# Passende Haken zum Stipp/Matchangeln mit der Pose?



## TheDude (2. Mai 2015)

Hey Leute, 
ich hab da mal ne' Frage an die eingefleischten Match/Stippangler:
Da ich Catch&Release beim Angeln auf Weißfisch bevorzuge, suche schon länger nach den passenden Haken. Ich habe bis jetzt immer die VMC-Matchhakenserie verwendet, mit welchen ich insgesamt zwar vollauf zufrieden bin, jedoch hake ich vor allem große Fische viel zu tief :/
Ich suche also nach Haken, die möglichst immer vorne im Maul sitzen. Klar, wenn man zu lange wartet, wird der Fisch immer schlucken, doch bei den Matchhaken ist es oftmal wie verhext.
ich hoffe, ihr habt ein paar Tipps parat, 
Grüße, TheDude

P.S.: ist eine Selbsthakmontage auch mit Schwimmer möglich?


----------



## feederbrassen (2. Mai 2015)

*AW: Passende Haken zum Stipp/Matchangeln mit der Pose?*

Naja ,wenn die Fische bei dir immer schlucken ist etwas mit deiner Bißanzeige nicht in Ordnung und oder der Haken ist zu klein.
Kürzere Vorfächer oder ein kleines Bleischrot zur Bißanzeige 
vielleicht mit größeren Haken schaffen Abhilfe.
Auch nicht zu lange mit dem Anschlag warten.
Ich würde erst einmal ein Bleischrot zur Bißanzeige vorschalten.

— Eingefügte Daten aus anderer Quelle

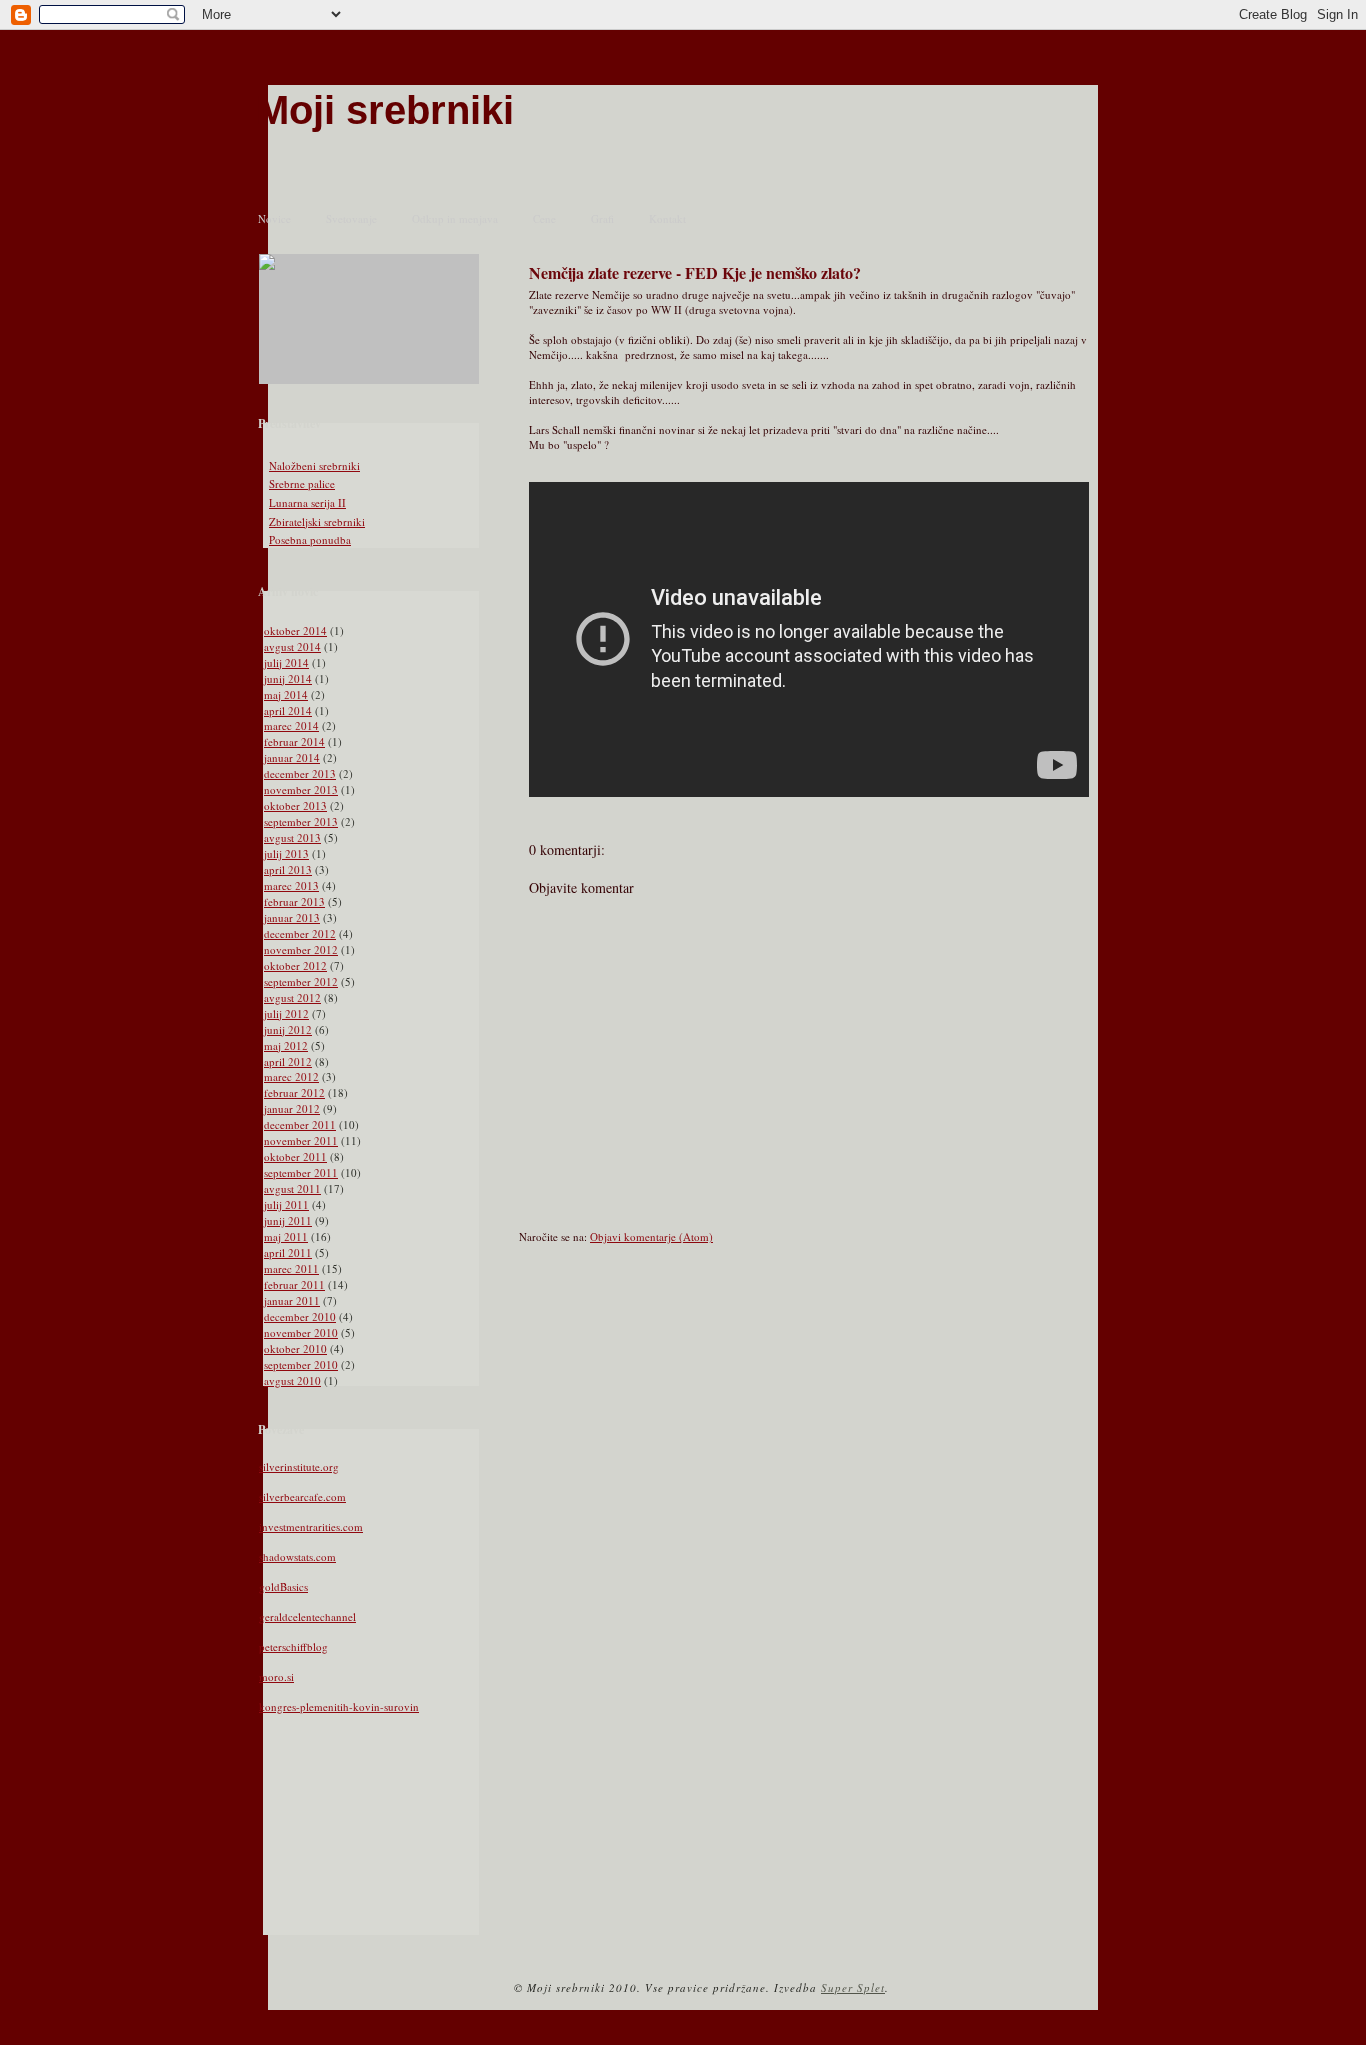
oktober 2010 (295, 1348)
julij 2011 (286, 1204)
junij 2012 (288, 1029)
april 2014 (288, 710)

Selbsthakmontage mit Pose ? |kopfkrat
Hab ich noch nicht gehört.
Matchfischen ist aber eh eine aktive Art des angelns, also wozu dann auch.:q


----------



## Angler2097 (3. Mai 2015)

*AW: Passende Haken zum Stipp/Matchangeln mit der Pose?*

Bei mir hängen sie auch meistens direkt am Maul, so dass ich meist keinen Hakenlöser brauche. 
Meistens sieht man an der Pose leichte Bewegungen => Der Fisch hat den Köder gefunden. Dann warte ich, bis die Pose unter Wasser verschwindet und setze den Anhieb 
Das geht am Besten mit leichten Posen, bei Schweren mit zu viel Blei sieht man die Bisse meist nicht so gut. Wieviel Gramm nimmst du denn bei deinen Posen?


----------



## HeinBlöd (3. Mai 2015)

*AW: Passende Haken zum Stipp/Matchangeln mit der Pose?*

Kann mich meinen Vorkommentatoren nur anschliessen.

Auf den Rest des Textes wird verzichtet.